Intel iMac Pro in the wild

The past couple of days I’ve been at the Grand Canyon History Symposium. The guy they hired to run all the AV stuff had a very nice setup, and at the center of it was a Space Gray 27” iMac Pro. So, folks are still obviously getting good use out of them. While a lot of us are satisfied with the Mac Studio + Studio Display combo, this is probably a use case where there is a market for a powerful all-in-one with a big screen.

Also, I have to say, in contrast to almost every other conference I’ve been to, this event had almost no AV problems. He did a kick-ass job.

3 Likes

They’ve obviously made a choice, but you’d think that a 27” to 30” all in one would go gangbusters.

They must have data we don’t.

1 Like

A few years ago I read that 80% of Macs sold are laptops. Maybe they feel the 24”, Mini, and Studio are enough?

The iMac Pro was so so good.

3 Likes

I loved my iMac Pro, but I mostly bought it because the Studio Display (a retina standalone monitor) didn’t exist. Now that it exists, I’m not sure I’d buy an iMac Pro replacement. I like the computer being separate from the screen.

I think the role could be occupied by an M* Pro iMac, though.

One thing I will add that feels related is that I’m firmly in the desktop-laptop combo again — the laptop in clamshell for desktop use. I’d prefer two separate machines — a tiny portable laptop and a very powerful desktop — but Apple needs a better story for sharing data between Macs. iCloud Drive ain’t it. I want a shared environment where I don’t have to think and it’s all just there, including databases, docker containers, all my apps and their credentials, all the font files, etc. That’s the dream.

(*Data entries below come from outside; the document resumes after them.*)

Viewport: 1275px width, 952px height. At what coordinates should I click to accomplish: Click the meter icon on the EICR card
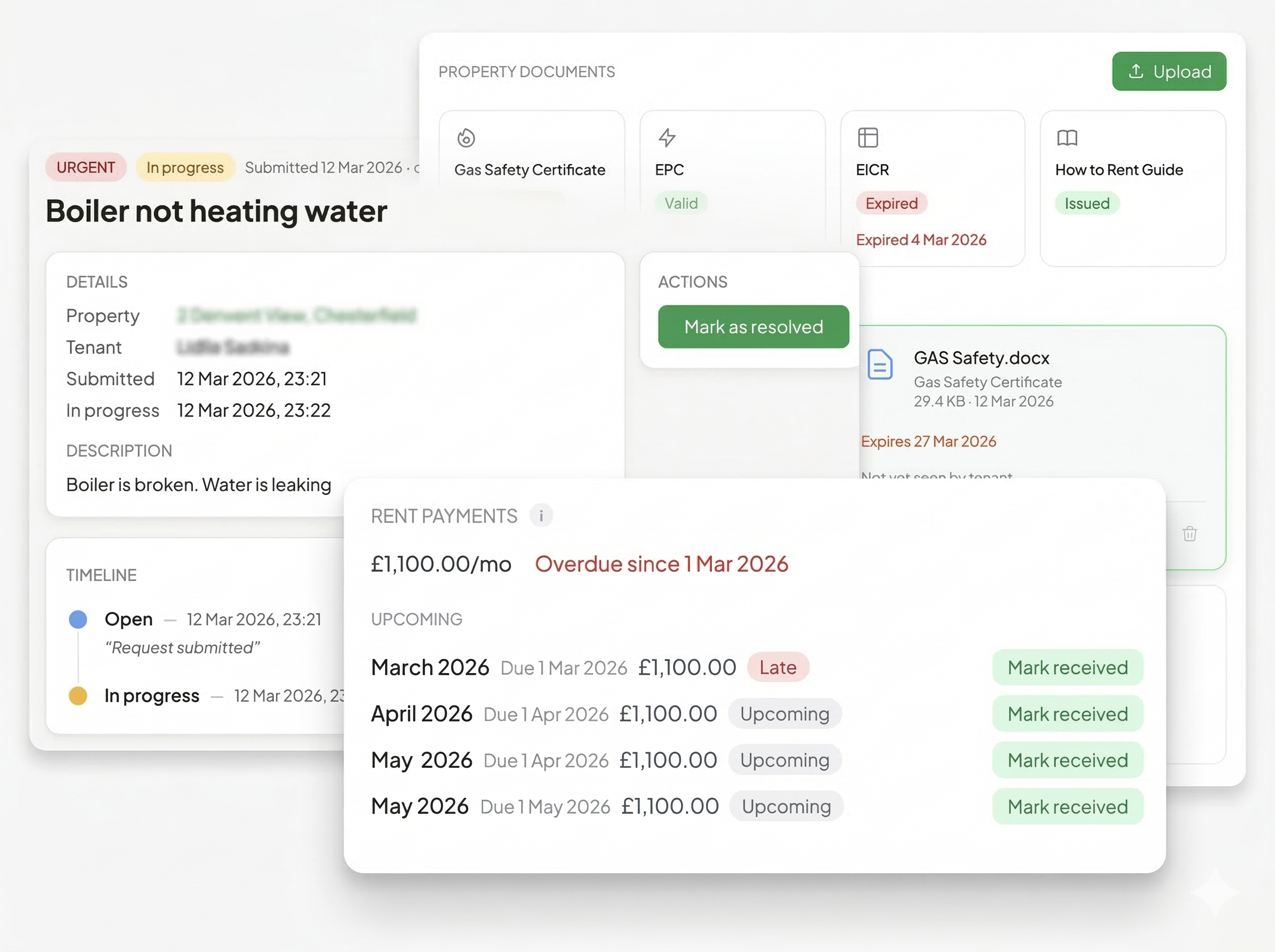868,138
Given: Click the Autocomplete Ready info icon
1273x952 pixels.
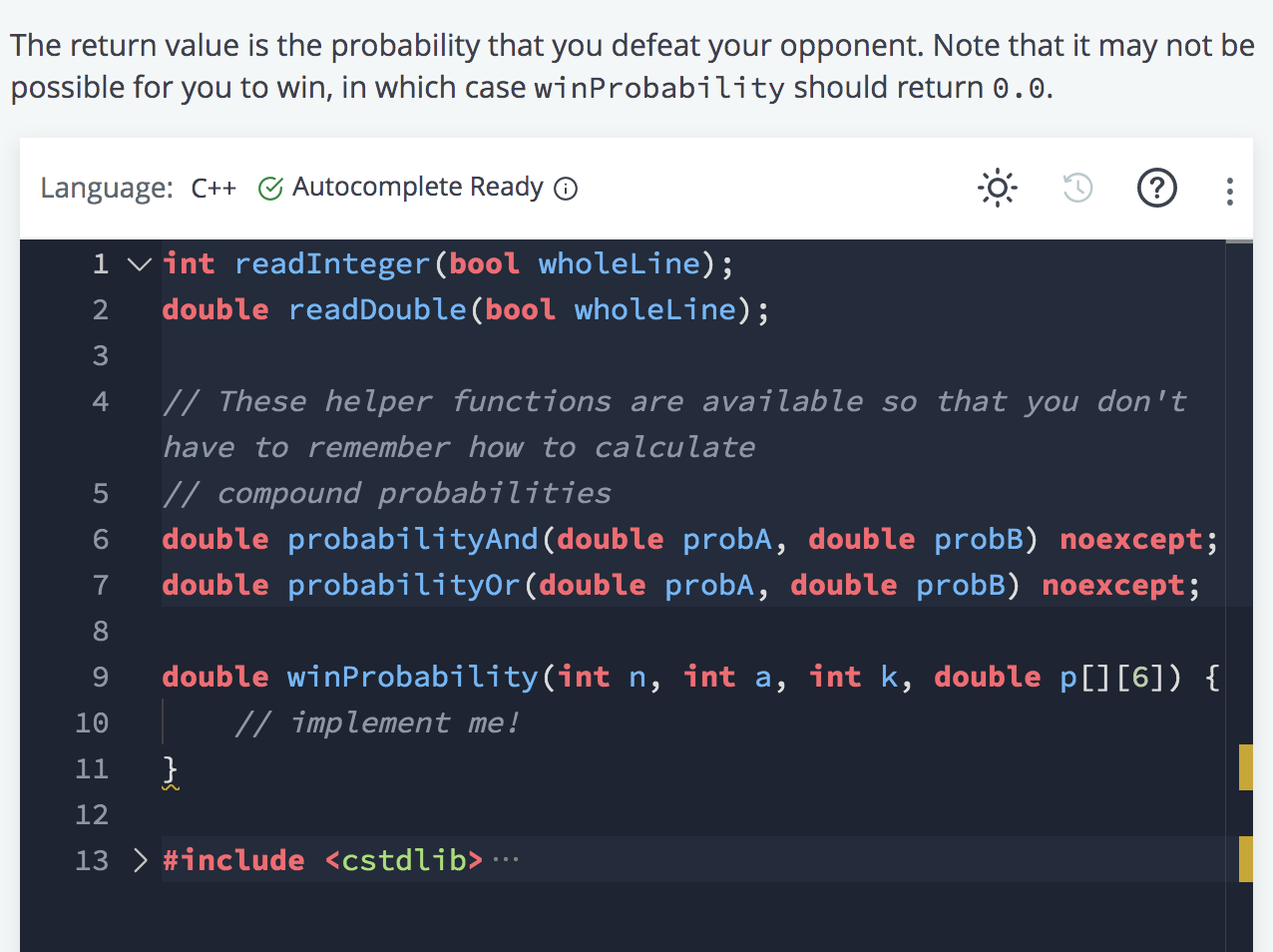Looking at the screenshot, I should tap(566, 189).
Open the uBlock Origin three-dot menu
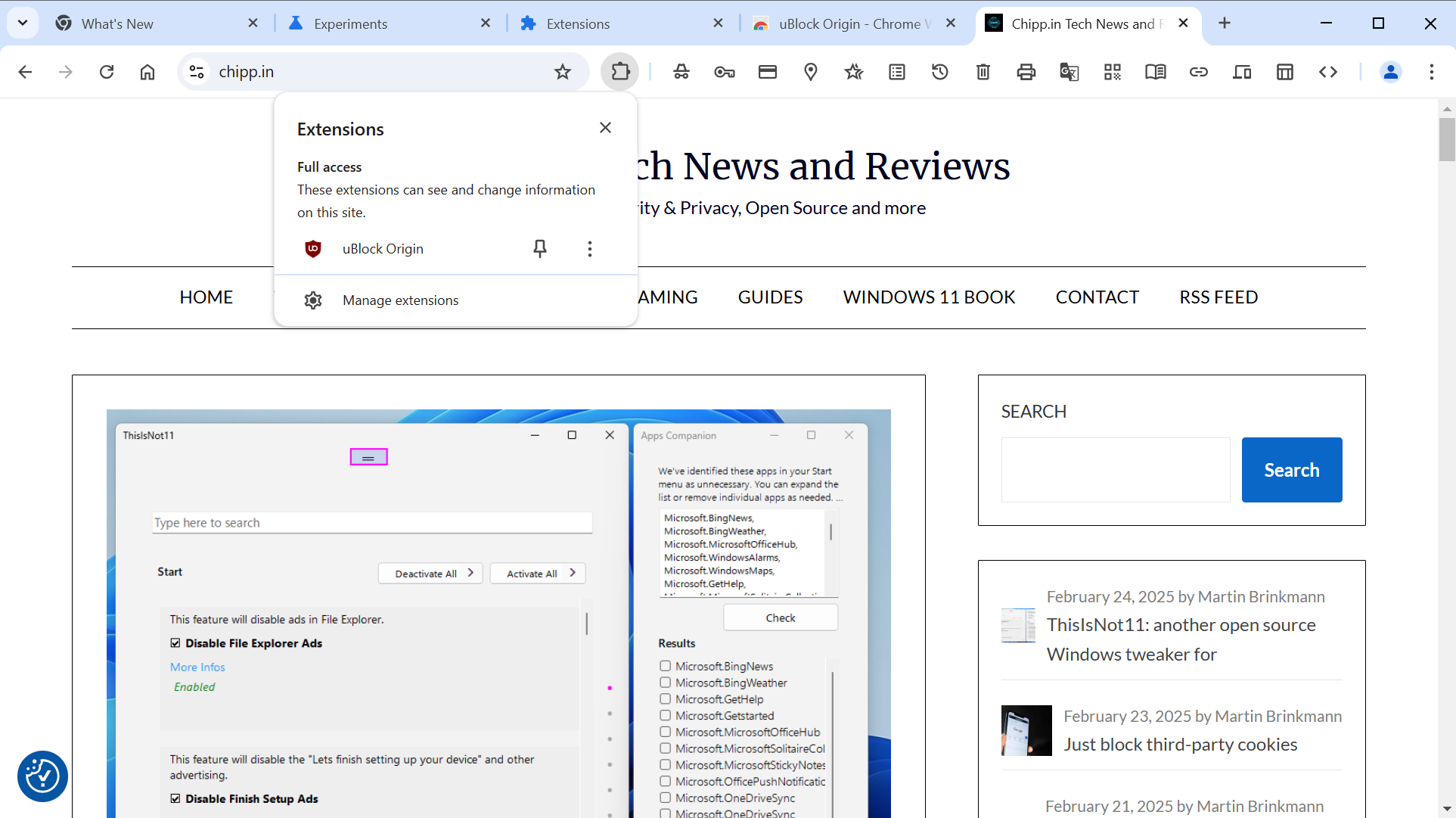Viewport: 1456px width, 818px height. (590, 248)
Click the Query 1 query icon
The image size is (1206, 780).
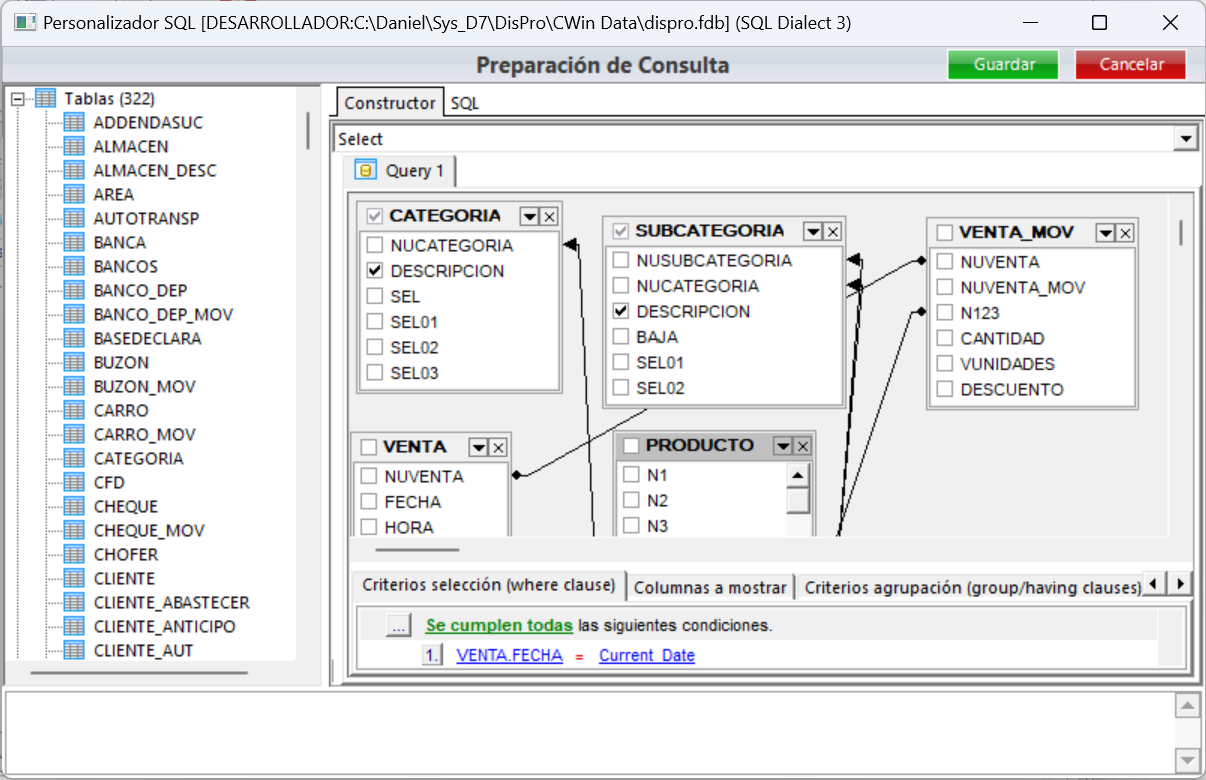(366, 170)
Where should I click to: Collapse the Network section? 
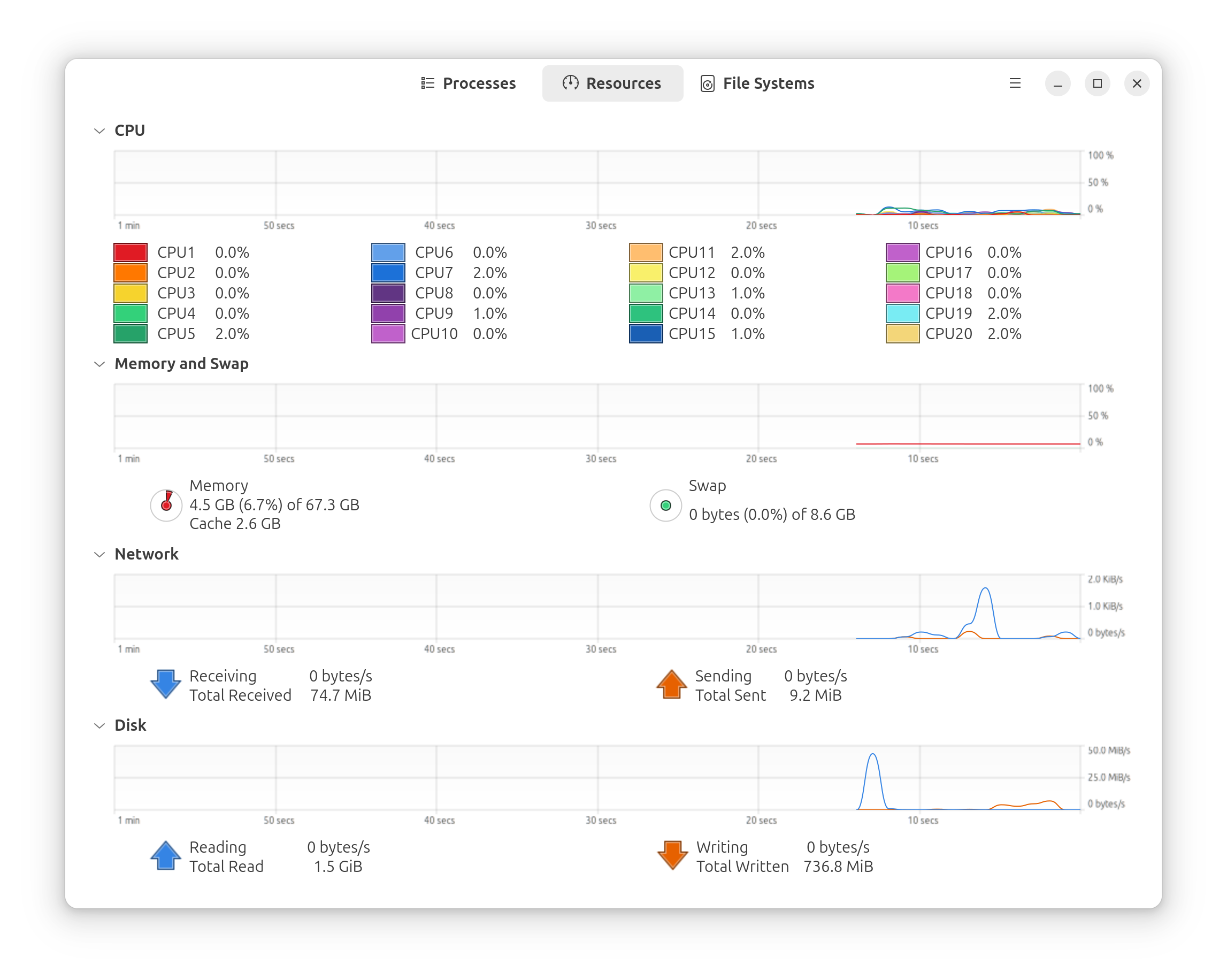coord(99,554)
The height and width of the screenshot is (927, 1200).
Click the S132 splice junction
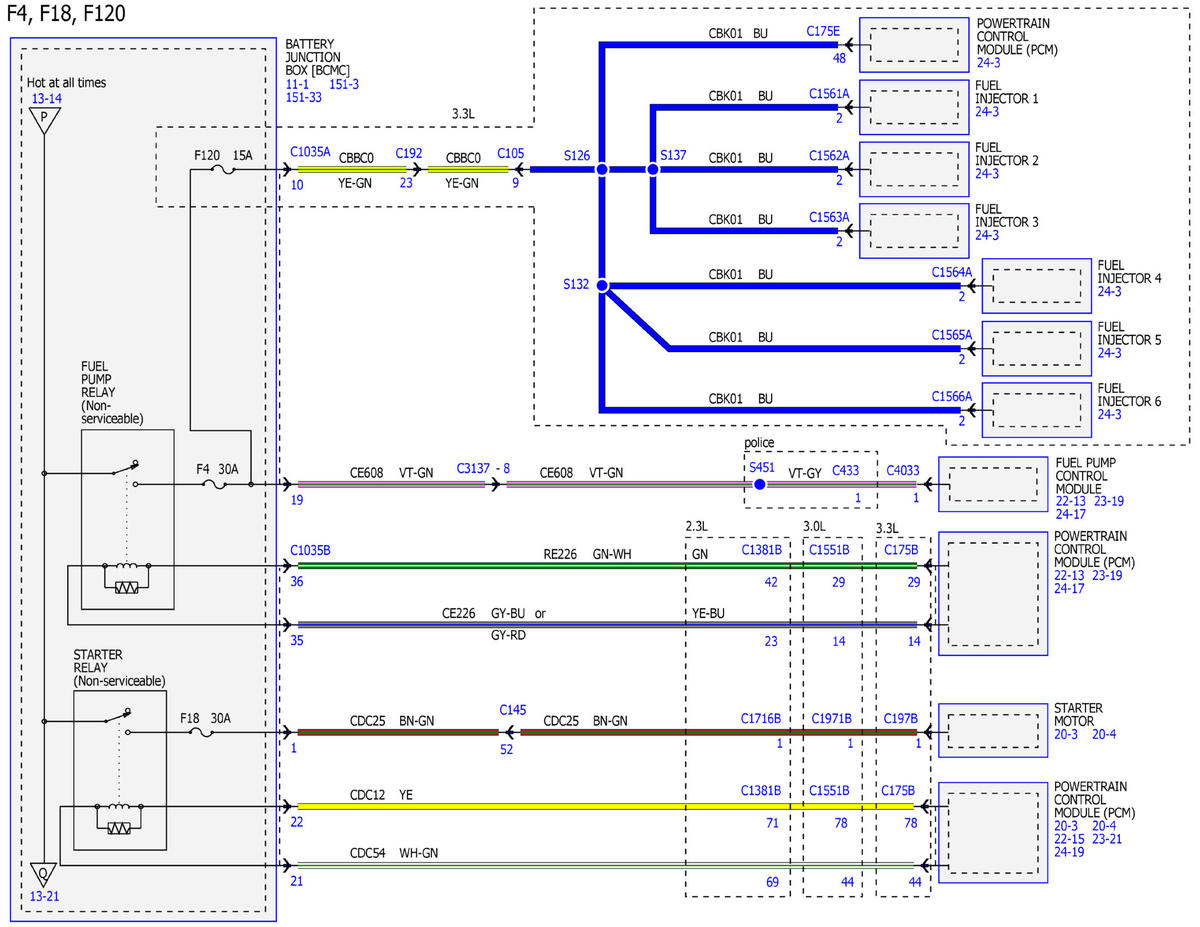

I think, without this setup, there are not that many compelling reasons to have a separate desktop at the moment for many pros, especially since the laptops with the Max chips are so powerful.

1 Like

Any research into syncing desktop and shell environments idempotently would also pay off in making Xcode developer tools easier to rebuild and share. git + docker + ansible with a shiny UI and auto sync/provision, essentially.

Yeah. I mean, I’m aware the average user could do it themselves, but the mere thought of spending that much time putting such a system together makes me shrivel up. All that time is better spent on doing the work, and if that means just one machine, so be it.

Edit: not necessarily the average user, but the average determined developer.